Stored records
↓↓↓
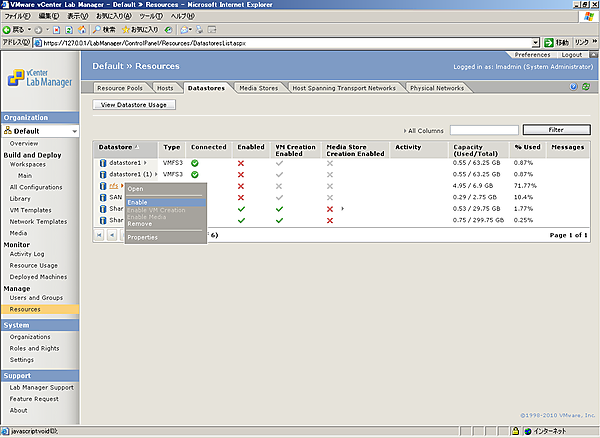The width and height of the screenshot is (600, 438).
Task: Click the filter text input field
Action: click(483, 130)
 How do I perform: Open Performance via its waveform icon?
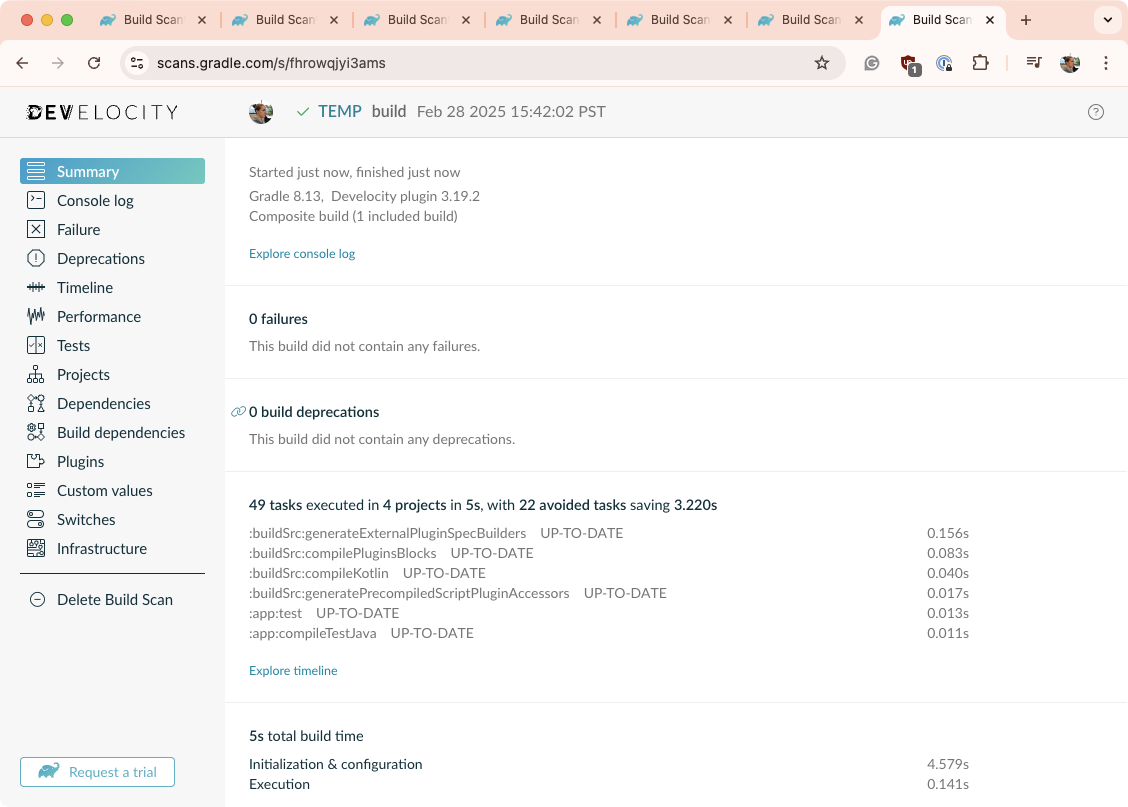pos(36,316)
↑↑↑
- [EXERCISE]
Set down again, exactly, the lines from the one with "How do I perform: Open" to the last line of the data, both included and pictures excluded.

- [RESPONSE TO THIS TASK]
 How do I perform: Open Performance via its waveform icon?
pos(36,316)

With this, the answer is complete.